The previous post detailed why legal action is needed to challenge Sound Transit's claim ST3 passage enabled them to implement "voter approved extensions" whose costs exceeded the funds available from approved ST3 taxes. The result being the Sound Transit Board is currently considering a "Realignment" extending light rail construction costs and debt service payments well beyond the 2041 cutoff date for ST3 taxes.
This would normally be an issue worth "digging into" for the Seattle Times Traffic Lab. Instead they've ignored it. Another option should have been the state's Attorney's General. Yet AG Ferguson has spent a decade ignoring Sound Transit "misdeeds". He allowed Sound Transit to confiscate the I-90 Bridge center roadway despite documentation the addition of the 4th lanes to outer roadways would not make up for the loss of the center roadway.
He also allowed Sound Transit to ignore RCW81.104.100. It required high capacity transportation system planning include an "evaluation of a range of low cost, high capacity transportation system options". There's no evidence Sound Transit ever considered implementing far less costly BRT on limited access lanes on either I-5 or I-90.

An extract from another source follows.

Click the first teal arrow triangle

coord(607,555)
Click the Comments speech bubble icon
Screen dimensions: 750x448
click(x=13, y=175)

The "likely" lack of normal legal action prompted the following "Complaint" to ClassAction.org regarding CEO Rogoff and Sound Transit Board "Realignment".

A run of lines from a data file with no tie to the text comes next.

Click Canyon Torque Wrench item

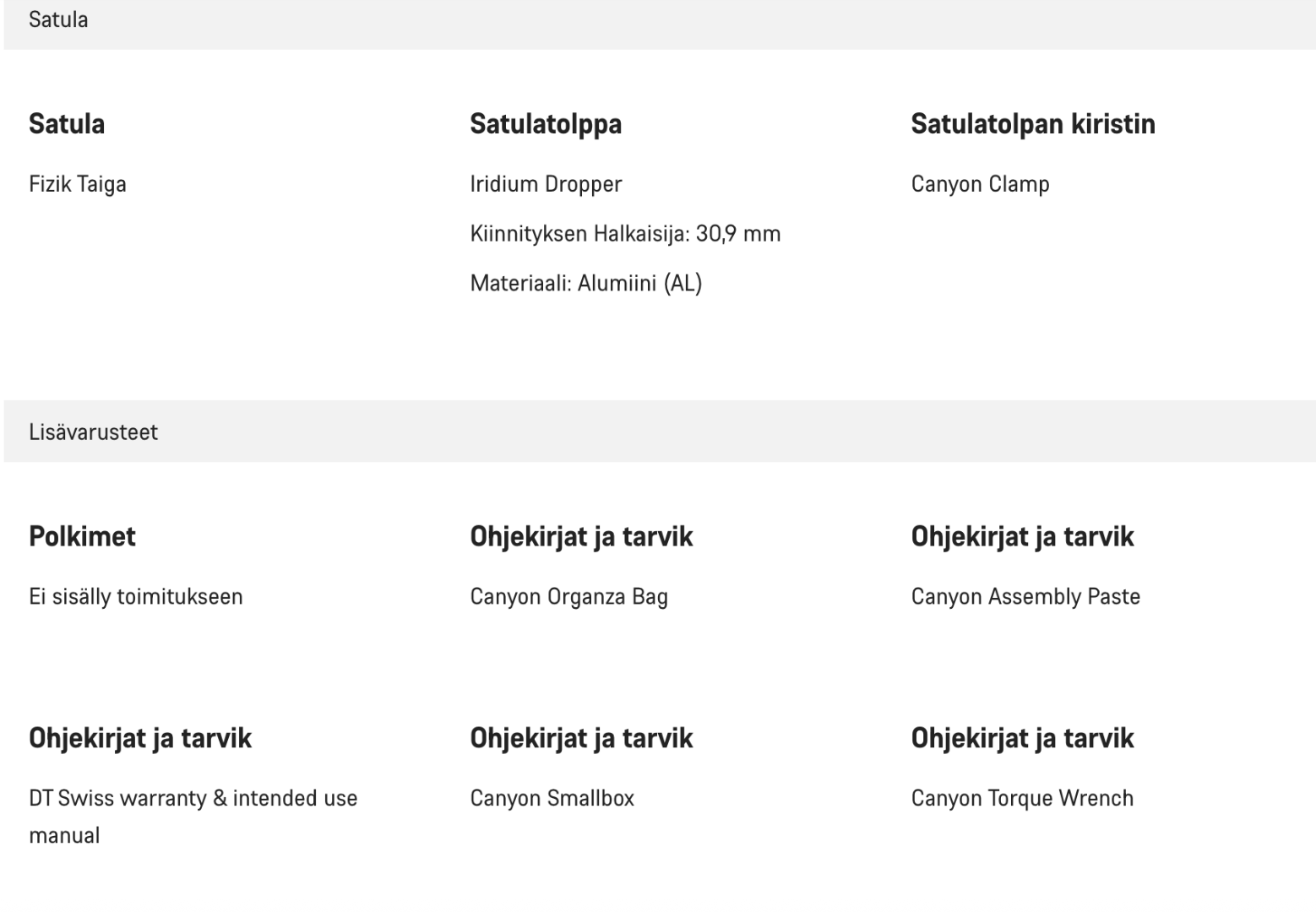[1022, 798]
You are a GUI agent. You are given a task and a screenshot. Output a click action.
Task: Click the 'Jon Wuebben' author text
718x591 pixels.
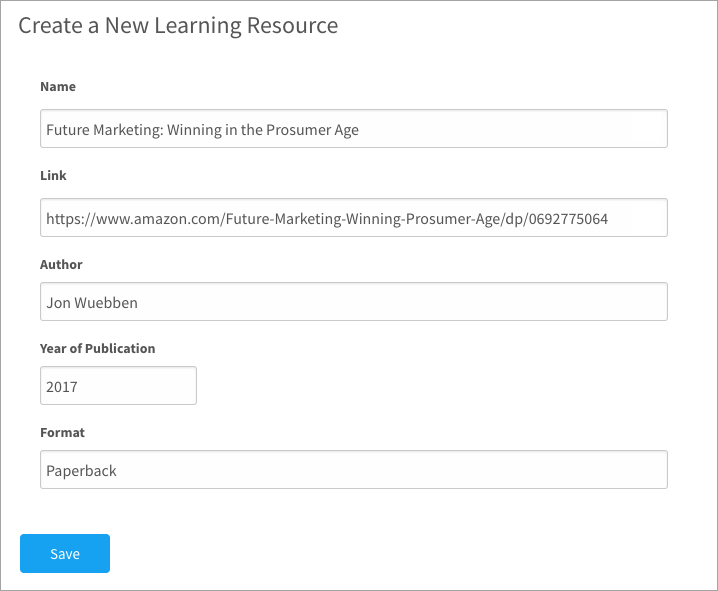(x=92, y=303)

In 2016 voters in the Sound Transit service area approved an initiative requiring residents to pay property, sales, and motor vehicle excise taxes from 2017 through 2041 to fund Sound Transit's expansion of public transit including extending their current light rail system.
Sound Transit has used the approval in their "Long-Range Financial Plan Analysis" in Sound Transit's "2021 Financial Plan and Adopted Budget" to claim the Board has the following ability to direct transportation system expansion.
Scope increase: The LRFP assumes that future system expansion projects will retain the size and scope originally approved by voters under Sound Move, ST2, and ST3. But as the system is built out the Board may determine that future projects' scope may need to be altered and potentially increased to meet voter approved goals, public concerns, or other reasons. Such future expansion decisions cannot be known or captured in the current LRFP, and could potentially increase the Agency's financial risk.
The result of Sound Transit's "Scope Increase" is the costs of light rail construction and the need for debt service payments have extended well beyond the 2041 date voters approved for taxes. A class action suit to enjoin CEO Rogoff and the Board from implementing the results of the "Scope Increase" would benefit millions of residents.
I'm awaiting their response.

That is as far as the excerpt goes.